● **Supplied material**

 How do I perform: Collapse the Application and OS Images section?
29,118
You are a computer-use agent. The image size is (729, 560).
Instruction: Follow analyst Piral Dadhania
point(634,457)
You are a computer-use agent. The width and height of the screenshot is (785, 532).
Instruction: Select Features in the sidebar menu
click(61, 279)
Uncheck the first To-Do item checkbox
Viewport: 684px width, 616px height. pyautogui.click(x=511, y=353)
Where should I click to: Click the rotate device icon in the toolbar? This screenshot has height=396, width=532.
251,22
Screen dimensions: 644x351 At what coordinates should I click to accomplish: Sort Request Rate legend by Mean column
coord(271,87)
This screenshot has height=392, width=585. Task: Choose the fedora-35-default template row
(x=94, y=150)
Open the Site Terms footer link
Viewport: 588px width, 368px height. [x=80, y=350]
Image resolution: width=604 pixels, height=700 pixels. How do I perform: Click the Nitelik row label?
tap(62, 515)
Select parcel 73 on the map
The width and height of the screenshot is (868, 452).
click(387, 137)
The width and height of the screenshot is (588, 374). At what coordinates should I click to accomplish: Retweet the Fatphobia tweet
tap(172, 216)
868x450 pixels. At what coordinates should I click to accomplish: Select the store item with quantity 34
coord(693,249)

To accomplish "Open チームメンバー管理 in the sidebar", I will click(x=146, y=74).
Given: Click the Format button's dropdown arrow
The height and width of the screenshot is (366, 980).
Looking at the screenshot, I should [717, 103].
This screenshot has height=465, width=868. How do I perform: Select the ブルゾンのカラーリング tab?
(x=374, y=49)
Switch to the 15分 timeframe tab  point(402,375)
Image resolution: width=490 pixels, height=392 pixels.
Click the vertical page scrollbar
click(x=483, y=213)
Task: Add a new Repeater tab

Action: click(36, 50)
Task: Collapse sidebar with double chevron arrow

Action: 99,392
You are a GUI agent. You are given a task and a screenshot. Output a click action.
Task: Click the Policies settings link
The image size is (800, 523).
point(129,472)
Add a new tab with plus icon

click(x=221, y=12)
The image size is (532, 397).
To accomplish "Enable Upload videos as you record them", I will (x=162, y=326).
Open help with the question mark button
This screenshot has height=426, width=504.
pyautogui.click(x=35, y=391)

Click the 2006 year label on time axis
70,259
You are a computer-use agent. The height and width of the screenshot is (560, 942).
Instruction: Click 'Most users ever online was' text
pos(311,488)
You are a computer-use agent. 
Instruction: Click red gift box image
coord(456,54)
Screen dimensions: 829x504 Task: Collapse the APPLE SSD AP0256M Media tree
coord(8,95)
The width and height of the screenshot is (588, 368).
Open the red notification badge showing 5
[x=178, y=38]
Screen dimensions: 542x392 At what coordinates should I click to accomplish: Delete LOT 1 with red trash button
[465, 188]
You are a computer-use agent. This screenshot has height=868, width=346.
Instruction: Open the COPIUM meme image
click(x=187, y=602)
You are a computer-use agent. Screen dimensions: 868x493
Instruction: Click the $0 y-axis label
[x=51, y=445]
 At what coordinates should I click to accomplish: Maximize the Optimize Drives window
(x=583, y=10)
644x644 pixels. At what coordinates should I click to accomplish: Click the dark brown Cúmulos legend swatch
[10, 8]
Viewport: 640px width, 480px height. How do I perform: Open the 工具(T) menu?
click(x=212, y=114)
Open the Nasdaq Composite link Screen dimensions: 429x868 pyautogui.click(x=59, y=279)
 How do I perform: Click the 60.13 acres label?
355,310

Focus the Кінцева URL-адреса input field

● **Task item**
Please find every line in the records above that holds the word "agent" and copy it.

● **Result below**
You are a computer-use agent. The image size is (729, 560).
You are a computer-use agent. The width and height of the screenshot is (785, 532).
You are a GUI agent. You are given a task and a screenshot. Output a click action.
You are a computer-use agent. The height and width of the screenshot is (560, 942).
You are a computer-use agent. 
You are a computer-use agent. This screenshot has height=868, width=346.
You are a computer-use agent. Screen dimensions: 868x493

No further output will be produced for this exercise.